# [Dataset records]

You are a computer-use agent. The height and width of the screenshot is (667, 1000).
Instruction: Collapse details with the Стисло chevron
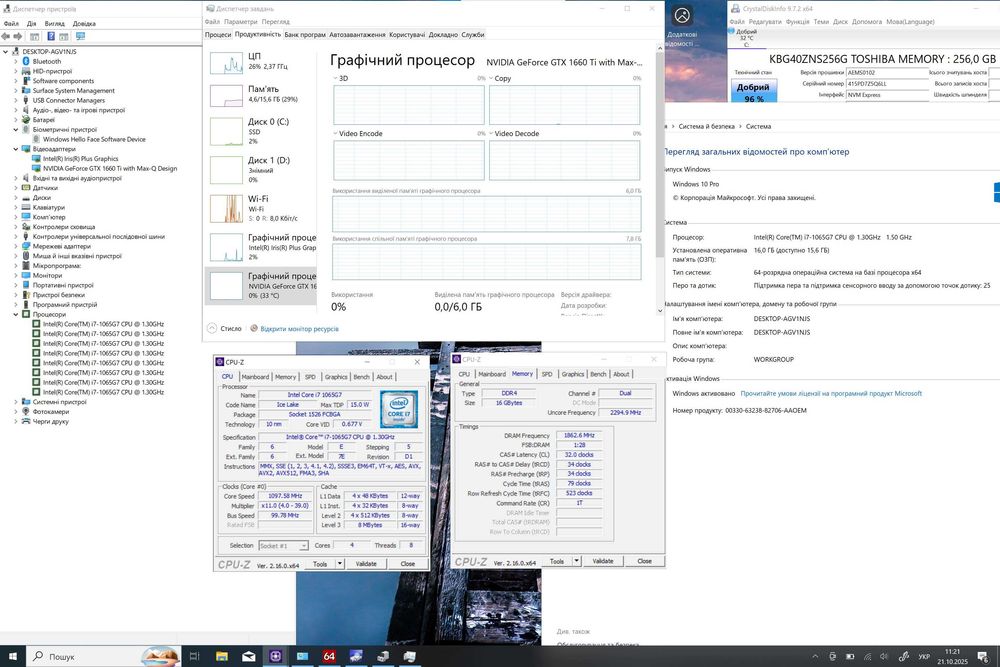pos(211,328)
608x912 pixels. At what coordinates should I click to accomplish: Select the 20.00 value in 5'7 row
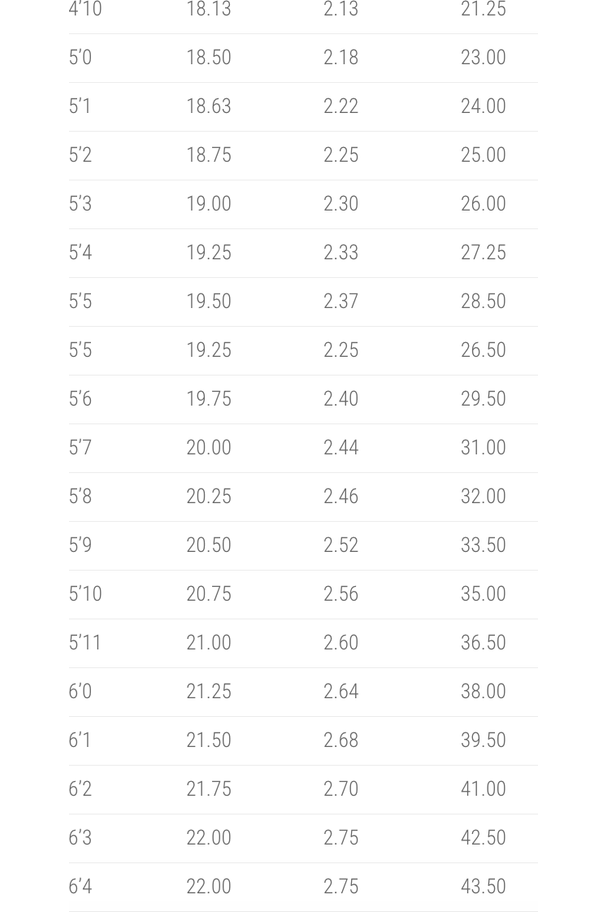[208, 448]
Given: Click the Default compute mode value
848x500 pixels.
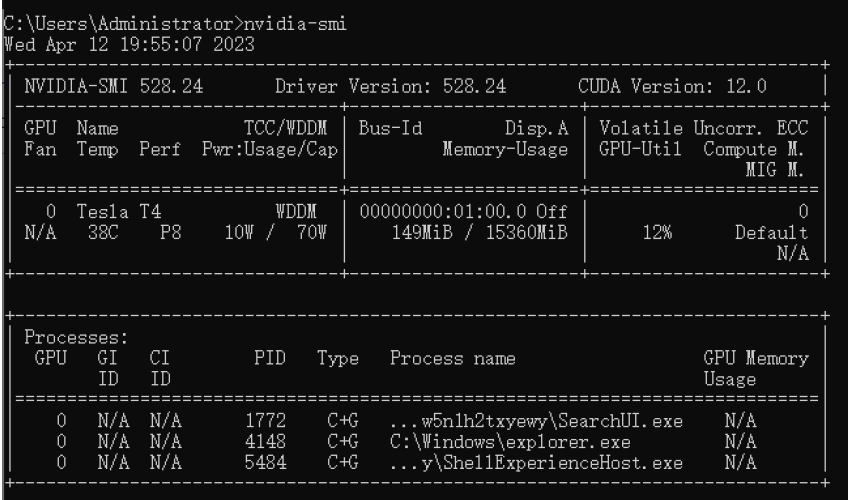Looking at the screenshot, I should click(x=771, y=232).
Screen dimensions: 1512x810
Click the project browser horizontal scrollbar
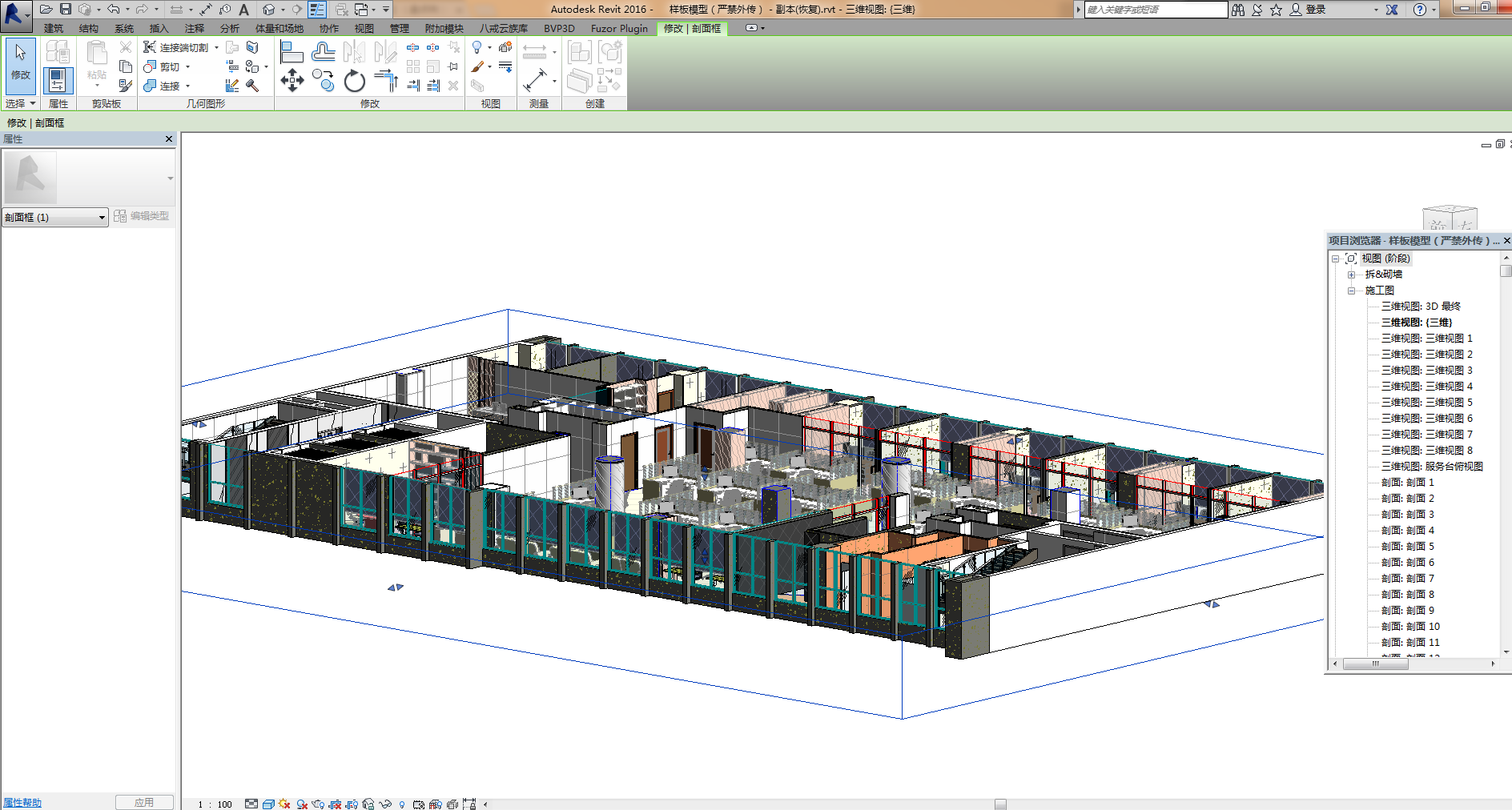1375,664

# [Task directions]
Rewrite the items above, changing every "value" to "entry" and leaving everything else untouched. Omit the pictures from your version.

# [Correct response]
You are a computer-use agent. The height and width of the screenshot is (667, 1000).
Instruction: Collapse details with the Стисло chevron
pos(211,328)
608x912 pixels. At what coordinates should I click to accomplish: Select the 20.00 entry in 5'7 row
[208, 448]
Given: Click the Default compute mode entry
848x500 pixels.
Looking at the screenshot, I should click(x=771, y=232).
Screen dimensions: 1512x810
Click the project browser horizontal scrollbar
1375,664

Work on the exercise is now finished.